Refugee Blues

More Than Enough Refugee Blues to Go Around

Refugee Blues was published by writer and poet W.H. Auden in 1939, at the start of World War II.

It’s safe to say not much has changed and, perhaps, it never will if war and hatred continue to be our modus operandi. The million dollar question is this: Are we doomed as humans to this destructive cycle of scapegoatism and righteous indignation? Or is there truly a possibility – a probability – for something else?

 

Say this city has ten million souls,
Some are living in mansions, some are living in holes:
Yet there’s no place for us, my dear, yet there’s no place for us.

Once we had a country and we thought it fair,
Look in the atlas and you’ll find it there:
We cannot go there now, my dear, we cannot go there now.

In the village churchyard there grows an old yew,
Every spring it blossoms anew:
Old passports can’t do that, my dear, old passports can’t do that.

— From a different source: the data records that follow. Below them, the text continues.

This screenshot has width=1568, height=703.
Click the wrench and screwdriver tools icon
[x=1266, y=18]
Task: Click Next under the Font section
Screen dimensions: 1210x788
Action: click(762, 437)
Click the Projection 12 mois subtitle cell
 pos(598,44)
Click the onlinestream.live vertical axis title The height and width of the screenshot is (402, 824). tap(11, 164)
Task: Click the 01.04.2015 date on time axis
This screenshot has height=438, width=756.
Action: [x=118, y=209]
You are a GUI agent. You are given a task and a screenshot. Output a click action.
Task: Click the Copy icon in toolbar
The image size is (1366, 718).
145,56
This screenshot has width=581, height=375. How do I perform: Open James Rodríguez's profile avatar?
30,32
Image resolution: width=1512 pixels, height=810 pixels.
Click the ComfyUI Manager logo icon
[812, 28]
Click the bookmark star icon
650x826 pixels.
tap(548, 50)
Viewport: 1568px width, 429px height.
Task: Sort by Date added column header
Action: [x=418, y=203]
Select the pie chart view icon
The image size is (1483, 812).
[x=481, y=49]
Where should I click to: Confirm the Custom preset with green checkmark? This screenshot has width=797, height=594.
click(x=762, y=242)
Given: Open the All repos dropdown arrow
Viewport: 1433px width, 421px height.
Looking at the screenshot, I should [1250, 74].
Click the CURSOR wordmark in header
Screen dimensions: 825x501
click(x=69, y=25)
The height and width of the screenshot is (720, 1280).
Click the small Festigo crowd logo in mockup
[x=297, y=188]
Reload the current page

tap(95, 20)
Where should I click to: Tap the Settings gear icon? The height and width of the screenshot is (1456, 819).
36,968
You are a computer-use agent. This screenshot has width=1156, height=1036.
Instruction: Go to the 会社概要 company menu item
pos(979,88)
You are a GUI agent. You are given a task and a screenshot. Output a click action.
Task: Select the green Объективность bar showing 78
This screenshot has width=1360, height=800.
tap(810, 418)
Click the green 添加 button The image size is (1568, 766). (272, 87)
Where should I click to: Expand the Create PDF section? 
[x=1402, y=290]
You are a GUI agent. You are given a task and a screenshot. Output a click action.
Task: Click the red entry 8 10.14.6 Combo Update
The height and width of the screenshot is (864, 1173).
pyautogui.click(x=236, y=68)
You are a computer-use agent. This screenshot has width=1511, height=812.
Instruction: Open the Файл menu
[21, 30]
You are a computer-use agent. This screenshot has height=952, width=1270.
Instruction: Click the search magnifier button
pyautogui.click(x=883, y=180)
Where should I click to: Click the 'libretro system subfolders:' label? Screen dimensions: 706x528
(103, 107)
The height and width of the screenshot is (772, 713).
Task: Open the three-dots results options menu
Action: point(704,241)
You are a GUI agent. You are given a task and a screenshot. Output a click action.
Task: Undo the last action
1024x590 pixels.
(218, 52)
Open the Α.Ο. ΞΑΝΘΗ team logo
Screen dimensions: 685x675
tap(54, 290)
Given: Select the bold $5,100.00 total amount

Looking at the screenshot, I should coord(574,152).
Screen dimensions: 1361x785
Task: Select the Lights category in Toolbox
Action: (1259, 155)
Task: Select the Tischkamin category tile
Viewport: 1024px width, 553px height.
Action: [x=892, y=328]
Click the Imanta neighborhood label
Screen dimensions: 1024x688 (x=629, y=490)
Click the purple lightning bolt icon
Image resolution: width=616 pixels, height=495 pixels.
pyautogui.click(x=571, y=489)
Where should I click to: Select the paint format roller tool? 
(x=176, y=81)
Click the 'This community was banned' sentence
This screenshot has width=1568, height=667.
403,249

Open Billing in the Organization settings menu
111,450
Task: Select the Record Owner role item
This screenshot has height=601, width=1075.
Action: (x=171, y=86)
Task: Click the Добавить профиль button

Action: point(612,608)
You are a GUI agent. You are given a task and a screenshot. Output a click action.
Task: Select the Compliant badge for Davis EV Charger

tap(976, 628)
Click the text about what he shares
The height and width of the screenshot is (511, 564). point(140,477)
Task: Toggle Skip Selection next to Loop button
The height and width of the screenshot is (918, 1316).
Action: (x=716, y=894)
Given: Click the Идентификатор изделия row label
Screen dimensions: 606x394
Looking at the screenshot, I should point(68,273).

The consul banged the table and said,
“If you’ve got no passport you’re officially dead”:
But we are still alive, my dear, but we are still alive.

Went to a committee; they offered me a chair;
Asked me politely to return next year:
But where shall we go to-day, my dear, but where shall we go to-day?

Came to a public meeting; the speaker got up and said;
“If we let them in, they will steal our daily bread”:
He was talking of you and me, my dear, he was talking of you and me.

Thought I heard the thunder rumbling in the sky;
It was Hitler over Europe, saying, “They must die”:
O we were in his mind, my dear, O we were in his mind.

Saw a poodle in a jacket fastened with a pin,
Saw a door opened and a cat let in:
But they weren’t German Jews, my dear, but they weren’t German Jews.

Went down the harbour and stood upon the quay,
Saw the fish swimming as if they were free:
Only ten feet away, my dear, only ten feet away.

Walked through a wood, saw the birds in the trees;
They had no politicians and sang at their ease:
They weren’t the human race, my dear, they weren’t the human race.

Dreamed I saw a building with a thousand floors,
A thousand windows and a thousand doors:
Not one of them was ours, my dear, not one of them was ours.

Stood on a great plain in the falling snow;
Ten thousand soldiers marched to and fro:
Looking for you and me, my dear, looking for you and me.

Refugee Blues – Trailer from Tristan Daws on Vimeo.

2 responses to “More Than Enough Refugee Blues to Go Around”

  1. “In the village churchyard there grows an old yew,
    Every spring it blossoms anew:
    Old passports can’t do that, my dear, old passports can’t do that.”

    In the trunks, real or figurative, that we all have in our attics (figurative or real) are the old passports that allowed our parents, our grandparents, and as far back as we can count (unless we are Indigenous) to come to this place. We need to remember how dear they are, and how fragile their meaning.